Transient increases in [Ca2+]i has been reported to be essential in the progression through specific stages of the cell cycle in different mammalian cells (29). The machinery underlying calcium effects may involve many intracellular signal pathways, such as G protein, protein kinase C, calmodulin, m-calpain, mitogen-activated protein kinase, cyclin-dependent kinase 2, phosphatases, and others (3033). In addition, Ca2+ influx may directly or indirectly alter the plasma membrane potential, which is a critical factor for cell cycling (34). T-type Ca2+ currents may contribute to the modulation of calcium homeostasis in these cells. Our results suggest that high glucose induced an overexpression of T-type Ca2+ channels, which increases the proliferation rate of neonatal cardiomyocytes.

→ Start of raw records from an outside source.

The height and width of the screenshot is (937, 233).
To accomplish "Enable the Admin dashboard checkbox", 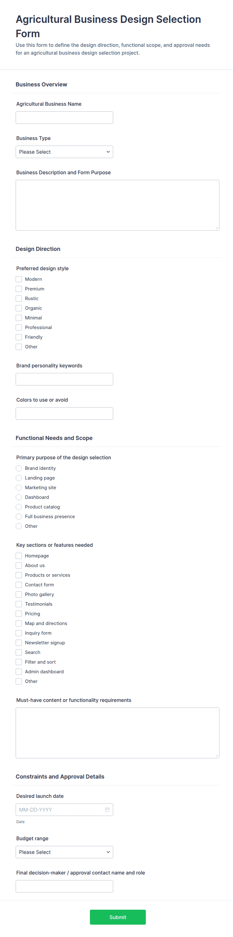I will coord(19,672).
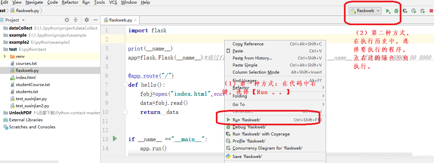Open flaskweb run configuration dropdown
The image size is (434, 163).
365,11
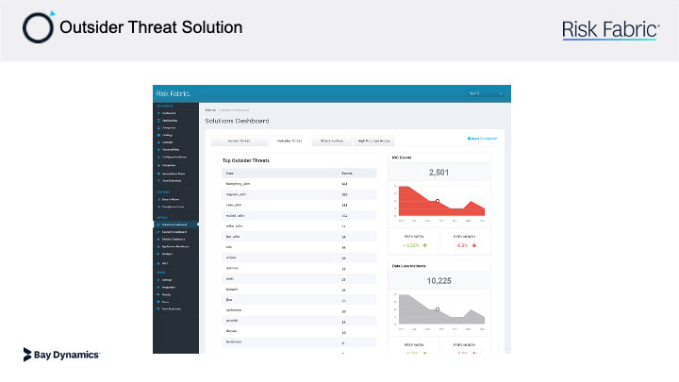Click the green up arrow under IOC Events
This screenshot has height=382, width=679.
coord(425,245)
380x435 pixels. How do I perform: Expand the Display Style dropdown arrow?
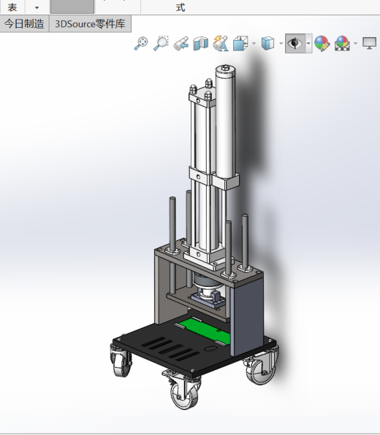281,44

IDM have a higher rate of congenital anomalies than the general population. Many IDM have a thickened interventricular septum and wall. The most frequent defects are congenital heart diseases, including hypertrophic cardiomyopathy (35), which has been linked to gestational diabetes of the women (36). In this study, we report data supporting the concept that these defects are directly correlated to poor maternal metabolic control. More specific, the regulation of T-type Ca2+ channels by high glucose reported in this study may represent an important pathologic process of hypertrophic cardiomyopathy seen in IDM. Our results suggest that control of plasma glucose concentration in diabetic mothers may play an effective role in prevention or treatment of these cardiac abnormalities in IDM.

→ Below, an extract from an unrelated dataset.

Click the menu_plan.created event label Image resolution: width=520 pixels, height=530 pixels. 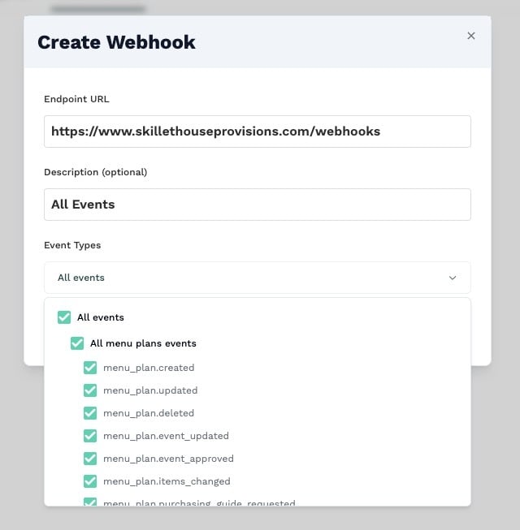pos(149,368)
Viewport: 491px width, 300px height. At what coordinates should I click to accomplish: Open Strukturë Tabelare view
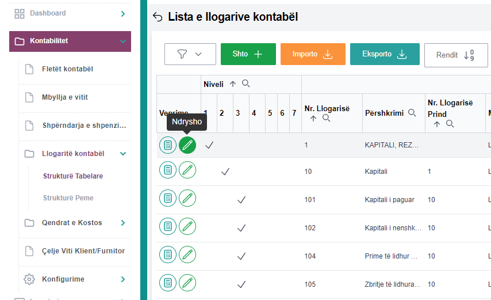click(72, 176)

Nickel has been shown previously to have toxic effects on cells after a 24-h incubation period with concentrations higher than 100 μM (37). We have previously shown that high concentrations (100 μM or more) of nickel also block L-type Ca2+ channels (38); for these reasons, we chose to use a relatively low concentration (50 μM) of nickel in our experiments. It has been shown that the T-type Ca2+ currents in the cardiomyocytes of rat and guinea pig are sensitively blocked by nickel at a similar concentration (40 μM) to that used in our study (39,40). It is known that Cav3.2 is highly sensitive to nickel (41). The nickel effect seen in our and others' studies using cardiomyocytes might be mainly attributed to its effect on the Cav3.2 Ca2+ channel, which plays an important role in the cardiomyocyte function. However, the role of Cav3.1 might also be considered because it has been shown that a Cav3.1 splicing isoform (Cav3.1d) expressed in the developing heart can be half blocked by 100 μM NiCl2 (42). Our data show that T-type Ca2+ channels contribute significantly to the cardiomyocyte proliferation.